Federer said he will play next week’s Laver Cup in London, but that it will be his final ATP event.

Boasting an impressive 20 Grand Slam wins, Federer is the first of the 'Big Three' to bow out with generational rivals Rafael Nadal and Novak Djokovic continuing to compete.

Announcing the end of an illustrious 24-year career where he claims to have taken in more than 1,500 matches, Federer said that he knew his "body’s capacities and limits" and must now "recognize when it is time" to call it a day.

"This is a bittersweet decision, because I will miss everything the tour has given me," Federer admitted.

"But at the same time, there is so much to celebrate. I consider myself one of the most fortunate people on Earth."

Federer signed off by addressing the game of tennis and vowed: "I love you and will never leave you."
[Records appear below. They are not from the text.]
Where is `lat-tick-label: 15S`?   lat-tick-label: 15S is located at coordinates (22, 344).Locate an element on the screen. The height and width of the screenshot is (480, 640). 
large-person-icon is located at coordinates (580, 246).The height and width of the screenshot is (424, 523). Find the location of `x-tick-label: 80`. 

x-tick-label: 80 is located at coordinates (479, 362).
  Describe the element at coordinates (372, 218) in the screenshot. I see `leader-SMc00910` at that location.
Cementing a legacy that has seen him compared to the likes of boxing icon Muhammad Ali and basketball behemoth Michael Jordan, Federer exits his sport in a professional capacity while holding the record for the most consecutive weeks at number one and as the oldest player to ever occupy the top spot at 36 years of age in 2018.

Before Nadal (22) and Djokovic (21) overtook him, he was also tennis' leading Grand Slams winner with his haul consisting of six Australian open titles, a single French Open crown, a record eight Wimbledon triumphs, and five US Open victories.

Furthermore, Federer scooped a silver medal at the London Olympics in 2012 when he lost in the final to Andy Murray but claimed gold four years earlier in Beijing in doubles.